HPC
HPC

| HPC and Data for Lattice QCD

Architecture

HPC and Data for Lattice QCD

Architecture

An APE machine can be viewed as a 3-D processing grid with periodic boundaries, composed of Processing Nodes. Each Processing Node is directly connected to its 6 nearest-neighbours through synchronous data communication channels. The Processing Nodes are optimised for complex floating point arithmetics with support for integer and normal floating point operations. The APE100 and APEmille architecturs follow the SIMD paradigm (groups of nodes which execute the same instruction on different data) that is complemented on APEmille with a local addressing feature. Therefore all Processing Nodes may access their own local memories using different local addresses. This new feature is the most important extension to the APE100 architecture, opening a path for coding of algorithms which could not be efficiently implemented on APE100 machines.

The local addressing capability is a valuable addition to the power, already present in the APE100 architecture, of the local conditional statements

    Where(local condition)... Endwhere

and of global conditions derived by the set of local conditions, e.g.

    If(All(local condition)) ... Endif

A further enhancement to the APE100 architecture is represented by more general data routing capabilities among non-first-neighbour nodes.

While the computational kernel of APE100 is built using replicas of three kinds of boards (Controller Boards, Processing Boards and Communication Boards) an APEmille computational engine is based on multiple instances of just one Processing Board (PB). This design solution implies scalability and engineering advantages in comparison with the APE100 arrangement.

Each PB integrates all system functionality: flow control, data processing, internode communication and host<->APEmille I/O. A Root Board provides global synchronisation of the Processing Boards.

The host consists of one or more networked workstations, each controlling a group of PBs.

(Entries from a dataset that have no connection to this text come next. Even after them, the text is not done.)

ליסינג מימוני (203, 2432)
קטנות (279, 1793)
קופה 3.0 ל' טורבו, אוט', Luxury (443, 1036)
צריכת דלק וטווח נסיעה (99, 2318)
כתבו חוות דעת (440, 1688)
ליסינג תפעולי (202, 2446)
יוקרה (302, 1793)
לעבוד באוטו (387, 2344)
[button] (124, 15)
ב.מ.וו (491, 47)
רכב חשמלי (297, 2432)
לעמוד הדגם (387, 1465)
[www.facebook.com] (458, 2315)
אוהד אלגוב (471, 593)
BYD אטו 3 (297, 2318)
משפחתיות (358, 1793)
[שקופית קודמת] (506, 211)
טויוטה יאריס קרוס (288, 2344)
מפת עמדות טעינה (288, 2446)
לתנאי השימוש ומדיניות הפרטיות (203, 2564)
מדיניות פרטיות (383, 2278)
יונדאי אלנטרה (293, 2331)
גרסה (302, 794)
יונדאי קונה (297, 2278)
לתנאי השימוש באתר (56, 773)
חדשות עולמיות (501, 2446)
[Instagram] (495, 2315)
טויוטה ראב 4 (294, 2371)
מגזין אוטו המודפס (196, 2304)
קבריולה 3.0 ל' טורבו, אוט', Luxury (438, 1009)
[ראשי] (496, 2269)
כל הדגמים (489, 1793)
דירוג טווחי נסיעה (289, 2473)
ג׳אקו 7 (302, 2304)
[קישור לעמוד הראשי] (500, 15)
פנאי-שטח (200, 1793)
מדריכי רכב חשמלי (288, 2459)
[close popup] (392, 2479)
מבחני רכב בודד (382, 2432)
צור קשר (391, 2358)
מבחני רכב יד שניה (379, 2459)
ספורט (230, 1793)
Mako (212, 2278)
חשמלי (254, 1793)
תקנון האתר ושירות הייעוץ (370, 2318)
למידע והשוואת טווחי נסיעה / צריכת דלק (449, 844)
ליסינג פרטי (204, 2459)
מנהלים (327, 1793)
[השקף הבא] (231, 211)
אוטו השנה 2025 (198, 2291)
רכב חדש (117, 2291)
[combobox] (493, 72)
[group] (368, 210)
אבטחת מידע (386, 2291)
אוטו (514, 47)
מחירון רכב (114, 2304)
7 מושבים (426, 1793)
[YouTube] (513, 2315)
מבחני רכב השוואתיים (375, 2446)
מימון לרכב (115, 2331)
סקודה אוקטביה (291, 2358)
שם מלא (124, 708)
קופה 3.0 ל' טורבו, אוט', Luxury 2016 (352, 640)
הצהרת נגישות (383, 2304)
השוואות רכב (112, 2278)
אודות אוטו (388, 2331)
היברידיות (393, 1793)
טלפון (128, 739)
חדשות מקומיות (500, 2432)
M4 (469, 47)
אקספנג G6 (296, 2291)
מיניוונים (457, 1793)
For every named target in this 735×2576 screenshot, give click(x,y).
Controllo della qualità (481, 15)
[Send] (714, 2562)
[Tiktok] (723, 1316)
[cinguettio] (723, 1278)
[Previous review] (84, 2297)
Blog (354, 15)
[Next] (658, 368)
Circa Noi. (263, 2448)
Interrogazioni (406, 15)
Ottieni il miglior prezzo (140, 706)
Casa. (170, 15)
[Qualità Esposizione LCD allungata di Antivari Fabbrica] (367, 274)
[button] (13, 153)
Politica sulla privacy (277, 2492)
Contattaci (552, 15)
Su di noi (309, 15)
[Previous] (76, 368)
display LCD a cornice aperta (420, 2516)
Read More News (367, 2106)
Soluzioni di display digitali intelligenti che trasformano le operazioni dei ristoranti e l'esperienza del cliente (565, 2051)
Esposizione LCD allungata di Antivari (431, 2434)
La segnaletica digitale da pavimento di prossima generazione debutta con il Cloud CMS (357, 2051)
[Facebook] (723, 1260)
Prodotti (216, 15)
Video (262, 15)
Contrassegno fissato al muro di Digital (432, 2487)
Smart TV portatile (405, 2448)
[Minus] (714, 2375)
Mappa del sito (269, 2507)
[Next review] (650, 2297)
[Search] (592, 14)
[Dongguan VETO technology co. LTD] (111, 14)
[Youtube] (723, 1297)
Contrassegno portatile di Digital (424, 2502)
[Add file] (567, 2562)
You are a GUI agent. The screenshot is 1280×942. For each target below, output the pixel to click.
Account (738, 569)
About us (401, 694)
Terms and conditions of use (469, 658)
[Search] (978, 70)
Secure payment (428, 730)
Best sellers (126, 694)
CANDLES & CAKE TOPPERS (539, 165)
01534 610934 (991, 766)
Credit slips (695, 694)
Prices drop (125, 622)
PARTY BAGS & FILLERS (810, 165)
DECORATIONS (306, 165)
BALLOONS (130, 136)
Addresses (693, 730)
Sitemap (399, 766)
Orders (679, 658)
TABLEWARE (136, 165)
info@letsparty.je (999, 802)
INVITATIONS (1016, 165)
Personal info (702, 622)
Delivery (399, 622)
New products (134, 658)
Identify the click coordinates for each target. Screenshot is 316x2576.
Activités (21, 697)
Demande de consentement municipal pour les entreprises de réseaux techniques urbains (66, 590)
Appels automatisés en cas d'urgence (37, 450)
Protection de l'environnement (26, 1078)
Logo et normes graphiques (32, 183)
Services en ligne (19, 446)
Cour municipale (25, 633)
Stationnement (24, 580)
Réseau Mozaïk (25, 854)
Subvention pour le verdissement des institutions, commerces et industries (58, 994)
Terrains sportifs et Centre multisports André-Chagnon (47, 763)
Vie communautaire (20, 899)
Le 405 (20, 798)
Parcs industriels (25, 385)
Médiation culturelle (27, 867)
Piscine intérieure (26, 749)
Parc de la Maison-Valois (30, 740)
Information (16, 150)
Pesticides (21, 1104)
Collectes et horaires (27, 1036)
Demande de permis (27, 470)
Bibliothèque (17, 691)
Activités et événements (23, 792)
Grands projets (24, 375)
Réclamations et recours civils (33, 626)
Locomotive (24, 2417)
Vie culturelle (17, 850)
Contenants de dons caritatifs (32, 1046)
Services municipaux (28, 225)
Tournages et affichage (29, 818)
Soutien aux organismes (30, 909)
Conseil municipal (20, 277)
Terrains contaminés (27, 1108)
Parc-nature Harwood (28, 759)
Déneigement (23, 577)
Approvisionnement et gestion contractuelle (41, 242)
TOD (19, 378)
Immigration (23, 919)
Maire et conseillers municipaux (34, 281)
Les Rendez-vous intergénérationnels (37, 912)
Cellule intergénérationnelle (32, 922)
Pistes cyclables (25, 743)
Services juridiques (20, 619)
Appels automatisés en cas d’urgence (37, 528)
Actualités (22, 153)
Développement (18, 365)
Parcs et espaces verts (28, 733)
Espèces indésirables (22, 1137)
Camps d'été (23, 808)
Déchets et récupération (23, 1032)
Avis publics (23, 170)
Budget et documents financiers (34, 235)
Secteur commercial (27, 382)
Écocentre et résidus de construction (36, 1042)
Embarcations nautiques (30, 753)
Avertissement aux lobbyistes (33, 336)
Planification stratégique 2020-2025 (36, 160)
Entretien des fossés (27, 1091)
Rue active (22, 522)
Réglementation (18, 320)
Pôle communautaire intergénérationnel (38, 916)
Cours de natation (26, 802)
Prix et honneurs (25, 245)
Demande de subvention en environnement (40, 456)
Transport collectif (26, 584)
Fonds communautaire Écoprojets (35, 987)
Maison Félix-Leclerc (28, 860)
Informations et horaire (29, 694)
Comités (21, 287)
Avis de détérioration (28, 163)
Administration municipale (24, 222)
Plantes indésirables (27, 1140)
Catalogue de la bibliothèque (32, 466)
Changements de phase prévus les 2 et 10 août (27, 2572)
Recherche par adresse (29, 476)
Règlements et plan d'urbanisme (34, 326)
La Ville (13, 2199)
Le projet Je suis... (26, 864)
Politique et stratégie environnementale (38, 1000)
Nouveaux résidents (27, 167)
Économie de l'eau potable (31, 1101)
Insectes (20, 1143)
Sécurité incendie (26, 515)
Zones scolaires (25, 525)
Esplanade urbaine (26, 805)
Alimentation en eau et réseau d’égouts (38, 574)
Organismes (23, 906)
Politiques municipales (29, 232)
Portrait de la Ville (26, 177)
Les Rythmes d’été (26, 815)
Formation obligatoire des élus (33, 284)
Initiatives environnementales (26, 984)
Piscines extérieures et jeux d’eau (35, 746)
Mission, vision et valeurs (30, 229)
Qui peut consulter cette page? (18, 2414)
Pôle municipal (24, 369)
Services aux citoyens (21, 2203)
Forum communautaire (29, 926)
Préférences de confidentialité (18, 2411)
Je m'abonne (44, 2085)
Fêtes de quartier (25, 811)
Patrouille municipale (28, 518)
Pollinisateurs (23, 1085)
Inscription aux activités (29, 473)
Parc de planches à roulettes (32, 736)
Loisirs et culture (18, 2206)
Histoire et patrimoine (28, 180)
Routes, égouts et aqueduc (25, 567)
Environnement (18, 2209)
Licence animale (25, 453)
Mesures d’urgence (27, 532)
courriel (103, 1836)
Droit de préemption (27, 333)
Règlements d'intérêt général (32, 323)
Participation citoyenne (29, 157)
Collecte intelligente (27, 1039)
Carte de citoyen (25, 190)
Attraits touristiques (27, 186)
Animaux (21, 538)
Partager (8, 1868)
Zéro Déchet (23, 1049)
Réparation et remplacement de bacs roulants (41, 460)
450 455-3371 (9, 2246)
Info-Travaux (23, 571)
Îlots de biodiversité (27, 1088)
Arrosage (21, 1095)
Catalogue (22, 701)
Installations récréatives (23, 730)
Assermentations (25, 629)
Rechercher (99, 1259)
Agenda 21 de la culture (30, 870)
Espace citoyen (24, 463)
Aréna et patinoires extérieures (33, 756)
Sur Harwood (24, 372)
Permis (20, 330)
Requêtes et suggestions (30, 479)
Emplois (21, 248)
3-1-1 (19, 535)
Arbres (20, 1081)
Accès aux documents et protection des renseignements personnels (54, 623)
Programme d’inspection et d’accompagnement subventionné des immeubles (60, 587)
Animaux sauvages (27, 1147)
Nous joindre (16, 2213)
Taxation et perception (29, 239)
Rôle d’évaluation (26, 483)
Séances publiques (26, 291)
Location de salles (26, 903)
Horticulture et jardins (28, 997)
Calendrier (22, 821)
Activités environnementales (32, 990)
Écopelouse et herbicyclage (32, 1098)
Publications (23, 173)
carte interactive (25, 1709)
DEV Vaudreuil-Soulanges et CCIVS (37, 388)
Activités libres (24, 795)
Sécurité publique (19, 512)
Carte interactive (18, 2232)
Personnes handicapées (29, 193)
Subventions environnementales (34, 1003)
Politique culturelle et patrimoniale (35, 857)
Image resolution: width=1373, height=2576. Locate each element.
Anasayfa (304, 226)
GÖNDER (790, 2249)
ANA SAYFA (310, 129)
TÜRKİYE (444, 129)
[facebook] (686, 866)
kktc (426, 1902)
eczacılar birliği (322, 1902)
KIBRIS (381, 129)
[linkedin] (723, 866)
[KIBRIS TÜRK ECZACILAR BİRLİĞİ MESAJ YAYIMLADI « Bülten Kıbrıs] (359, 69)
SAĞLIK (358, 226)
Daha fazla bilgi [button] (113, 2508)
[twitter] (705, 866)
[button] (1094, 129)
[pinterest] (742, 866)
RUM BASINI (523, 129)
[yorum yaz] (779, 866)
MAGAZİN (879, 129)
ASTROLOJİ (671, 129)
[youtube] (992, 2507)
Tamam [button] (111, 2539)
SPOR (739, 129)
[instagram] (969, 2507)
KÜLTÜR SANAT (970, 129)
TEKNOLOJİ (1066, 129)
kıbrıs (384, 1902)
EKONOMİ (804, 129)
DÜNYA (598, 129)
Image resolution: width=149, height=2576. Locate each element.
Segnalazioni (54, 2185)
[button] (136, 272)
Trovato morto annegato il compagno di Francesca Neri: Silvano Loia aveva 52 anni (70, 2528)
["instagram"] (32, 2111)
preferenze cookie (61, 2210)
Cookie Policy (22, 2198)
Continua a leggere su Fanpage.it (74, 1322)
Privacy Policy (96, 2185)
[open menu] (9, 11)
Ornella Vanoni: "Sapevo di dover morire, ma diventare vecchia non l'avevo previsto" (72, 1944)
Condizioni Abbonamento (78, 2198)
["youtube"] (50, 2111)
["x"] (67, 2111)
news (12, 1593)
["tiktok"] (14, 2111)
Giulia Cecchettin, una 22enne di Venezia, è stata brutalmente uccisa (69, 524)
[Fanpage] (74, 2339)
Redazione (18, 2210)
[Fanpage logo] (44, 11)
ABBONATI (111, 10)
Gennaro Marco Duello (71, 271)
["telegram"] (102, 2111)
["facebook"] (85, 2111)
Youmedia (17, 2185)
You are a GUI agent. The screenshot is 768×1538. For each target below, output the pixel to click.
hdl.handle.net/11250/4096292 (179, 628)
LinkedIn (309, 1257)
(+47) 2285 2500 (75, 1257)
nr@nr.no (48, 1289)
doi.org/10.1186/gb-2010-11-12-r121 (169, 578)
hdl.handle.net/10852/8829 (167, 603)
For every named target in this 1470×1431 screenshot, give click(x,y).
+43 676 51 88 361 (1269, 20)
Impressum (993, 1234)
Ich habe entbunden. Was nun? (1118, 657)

An APEmille machine can be partitioned into smaller SIMD machines, each comprising one or more Processing Boards, executing different instructions on each partition.

Each host in the network, using a high performance communication channel, maps the memories of a portion of APEmille (up to 32 nodes) on its own bus. The close integration with a network of host workstations allows a high input/output bandwidth with disks and peripherals in the range of 100 MByte per second per I/O device. Close integration of APEmille with standard workstation also adds the flexibility needed to customise the I/O system to the requirements of specific applications.